To try this example, you will need an OpenAI API key.
# IMPORTANT: An OPENAI_API_KEY set is required to run this simulated example
from magentic import prompt
from pydantic import BaseModel
class CapitalInfo(BaseModel):
capital: str
population: int
# A decorator that easily maps the prompt to the Pydantic return type
@prompt("What is the capital and population of {country}?")

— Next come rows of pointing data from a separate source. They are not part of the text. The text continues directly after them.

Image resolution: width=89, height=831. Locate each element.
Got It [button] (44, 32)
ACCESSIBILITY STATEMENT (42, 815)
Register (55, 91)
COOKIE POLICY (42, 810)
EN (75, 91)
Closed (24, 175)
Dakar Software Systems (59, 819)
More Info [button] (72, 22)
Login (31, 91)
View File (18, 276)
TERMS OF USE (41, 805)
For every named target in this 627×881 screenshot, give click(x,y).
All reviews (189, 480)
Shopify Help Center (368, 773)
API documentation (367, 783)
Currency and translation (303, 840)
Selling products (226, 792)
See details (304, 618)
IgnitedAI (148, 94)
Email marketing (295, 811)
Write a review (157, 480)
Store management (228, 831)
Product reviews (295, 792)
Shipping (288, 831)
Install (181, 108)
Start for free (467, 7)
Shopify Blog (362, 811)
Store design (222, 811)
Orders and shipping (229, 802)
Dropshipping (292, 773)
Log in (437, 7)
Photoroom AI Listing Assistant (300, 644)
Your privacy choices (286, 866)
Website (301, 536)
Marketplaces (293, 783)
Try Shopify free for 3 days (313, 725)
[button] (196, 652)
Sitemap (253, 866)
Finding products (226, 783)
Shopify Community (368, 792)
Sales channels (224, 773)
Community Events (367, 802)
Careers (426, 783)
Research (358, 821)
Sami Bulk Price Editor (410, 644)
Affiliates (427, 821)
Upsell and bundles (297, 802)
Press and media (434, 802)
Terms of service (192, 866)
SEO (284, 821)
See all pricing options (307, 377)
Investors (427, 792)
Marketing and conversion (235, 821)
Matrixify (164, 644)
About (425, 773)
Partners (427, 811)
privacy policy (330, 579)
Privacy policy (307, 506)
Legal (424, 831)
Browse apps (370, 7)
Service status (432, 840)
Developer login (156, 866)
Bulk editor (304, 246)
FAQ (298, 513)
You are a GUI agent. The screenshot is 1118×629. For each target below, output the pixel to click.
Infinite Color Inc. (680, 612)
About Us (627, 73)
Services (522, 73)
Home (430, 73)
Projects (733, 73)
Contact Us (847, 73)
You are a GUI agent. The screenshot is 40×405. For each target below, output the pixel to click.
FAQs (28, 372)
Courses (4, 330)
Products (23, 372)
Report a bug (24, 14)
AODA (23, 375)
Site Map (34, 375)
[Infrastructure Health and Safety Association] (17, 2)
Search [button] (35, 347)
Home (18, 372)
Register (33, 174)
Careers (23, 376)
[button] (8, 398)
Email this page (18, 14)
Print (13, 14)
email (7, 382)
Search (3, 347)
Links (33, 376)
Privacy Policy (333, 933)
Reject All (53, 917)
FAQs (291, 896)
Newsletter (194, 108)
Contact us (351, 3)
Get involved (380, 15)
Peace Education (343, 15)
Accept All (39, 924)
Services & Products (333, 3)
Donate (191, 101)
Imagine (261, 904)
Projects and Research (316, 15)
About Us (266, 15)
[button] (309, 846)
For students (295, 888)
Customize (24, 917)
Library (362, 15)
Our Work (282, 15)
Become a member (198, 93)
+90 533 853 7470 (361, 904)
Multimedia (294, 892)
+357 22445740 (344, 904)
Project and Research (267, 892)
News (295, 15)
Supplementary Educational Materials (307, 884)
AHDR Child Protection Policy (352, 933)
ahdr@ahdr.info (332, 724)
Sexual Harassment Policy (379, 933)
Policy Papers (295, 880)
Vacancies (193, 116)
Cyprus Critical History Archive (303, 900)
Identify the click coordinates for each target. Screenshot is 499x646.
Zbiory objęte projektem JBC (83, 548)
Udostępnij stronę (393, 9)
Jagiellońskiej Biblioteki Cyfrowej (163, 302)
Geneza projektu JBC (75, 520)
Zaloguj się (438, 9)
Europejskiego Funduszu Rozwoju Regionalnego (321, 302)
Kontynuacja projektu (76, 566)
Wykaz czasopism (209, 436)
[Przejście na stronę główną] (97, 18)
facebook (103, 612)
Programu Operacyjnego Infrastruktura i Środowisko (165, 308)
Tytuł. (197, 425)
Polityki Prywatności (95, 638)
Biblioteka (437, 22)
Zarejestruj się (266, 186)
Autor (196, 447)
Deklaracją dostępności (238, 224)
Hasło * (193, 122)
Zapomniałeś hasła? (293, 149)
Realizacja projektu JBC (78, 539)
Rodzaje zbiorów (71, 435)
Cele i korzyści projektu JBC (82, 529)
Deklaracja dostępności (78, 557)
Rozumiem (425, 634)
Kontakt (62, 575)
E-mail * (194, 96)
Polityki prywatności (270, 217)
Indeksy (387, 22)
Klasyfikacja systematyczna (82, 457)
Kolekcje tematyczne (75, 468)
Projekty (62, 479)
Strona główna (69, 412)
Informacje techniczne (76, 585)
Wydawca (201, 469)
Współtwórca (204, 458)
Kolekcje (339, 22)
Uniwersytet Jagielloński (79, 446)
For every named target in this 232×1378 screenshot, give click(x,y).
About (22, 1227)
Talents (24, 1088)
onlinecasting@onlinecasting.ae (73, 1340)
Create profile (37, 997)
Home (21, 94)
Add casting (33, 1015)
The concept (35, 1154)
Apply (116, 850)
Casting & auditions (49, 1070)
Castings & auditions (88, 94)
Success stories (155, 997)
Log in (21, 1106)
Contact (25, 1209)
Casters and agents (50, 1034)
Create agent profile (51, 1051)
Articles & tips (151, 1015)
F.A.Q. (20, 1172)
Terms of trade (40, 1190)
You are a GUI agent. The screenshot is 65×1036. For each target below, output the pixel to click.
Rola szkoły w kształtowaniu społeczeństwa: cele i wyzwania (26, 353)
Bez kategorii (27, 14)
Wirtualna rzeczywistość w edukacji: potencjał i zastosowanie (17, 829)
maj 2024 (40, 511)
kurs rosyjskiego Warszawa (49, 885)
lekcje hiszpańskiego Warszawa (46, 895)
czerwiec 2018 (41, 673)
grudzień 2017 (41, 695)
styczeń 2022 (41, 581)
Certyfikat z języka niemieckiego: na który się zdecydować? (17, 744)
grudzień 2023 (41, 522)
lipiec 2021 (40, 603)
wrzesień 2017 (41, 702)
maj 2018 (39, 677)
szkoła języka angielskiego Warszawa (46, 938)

def get_capital_info(country: str) -> CapitalInfo:
... # No function body needed here!
info = get_capital_info("France")
print(f"Capital: {info.capital}, Population: {info.population}")
# wrapping up
In this article, we have listed and featured five Python decorators based on different libraries that have particular importance when used in the context of LLM-based applications to simplify logic, make processes more efficient, or improve network resiliency, among other aspects.
ivan palomares carrascosa Is a leader, author, speaker and consultant in AI, Machine Learning, Deep Learning and LLM. He trains and guides others in using AI in the real world.